Of course, that takes a bit of time, enough time that Jairus and Jesus get the word that Jairus’ daughter is dead.  His friends see no point in troubling Jesus any further.  They have given up hope.  But Jesus continues on.  When he gets to the house, he says simply, “Young girl, get up” and she does.  And, as with the healing of the woman at the shore, this healing extends beyond the physical ailment of the daughter.  When she arises from the dead, Jairus’ family is made whole once again.  Obviously, for any family that would be incredible, wonderful news.  Given that Jairus is a religious leader in a time when the adage “the sins of the father…” was taken quite seriously, his daughter’s healing also means that he maintains his credibility as a righteous man, as a leader in the community.  Again, physical healing occurs and relationships are restored, as Jairus’ friends and family learn not to lose faith, even in the midst of seemingly hopeless situations.

These stories teach us much about the nature of God and how God understands healing and reconciliation.  It seems to me they are especially relevant- poignant perhaps- in this time in the life of our country and the world.  In times of such immense and wide-ranging conflict, are reminded that God pays attention to all of us, to each of us, while, at the same time, we are reminded that God does not prioritize the needs of one over the needs of another.  The measures of success and worthiness we see and value are not God’s.
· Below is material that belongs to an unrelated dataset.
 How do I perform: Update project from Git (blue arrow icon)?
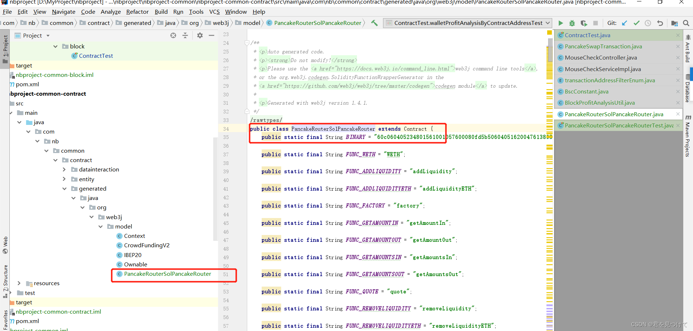click(625, 23)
The focus of God’s healing is not limited to a particular person or ailment, but to the reconciliation of all people to Gods’ self and to each other.

In these stories we are given two seemingly contradictory models of faithfulness: the audacious faith of the woman and the humility of Jairus.  My guess is that, at some time or another, all of us have needed to approach God with the boldness of the outcast woman, in her own surreptitious way demanding that Jesus’ power and authority be extended to her.  My guess, too, is that at other times we have needed to approach God more humbly, as Jairus, the leader of the synagogue does, when he pleads for his daughter’s health in public, more or less literally “before God and everybody,” as the saying goes.

The learning for us in this is that God is present to us as we are, not in our perfection or as other people expect but just as we are. Whether we are bold and audacious like the woman or humbled in our desperation like Jairus, or something different all together, God is present and gives us more than we ask, God gives us what we need. This is completely consistent with God’s dream of reconciliation to and with all people, and God’s willingness to give us healing in the ways we know enough to ask, and in ways we may not know we need.  And God does this, as God does everything, in the ways God does because God is God.  That is Good News indeed!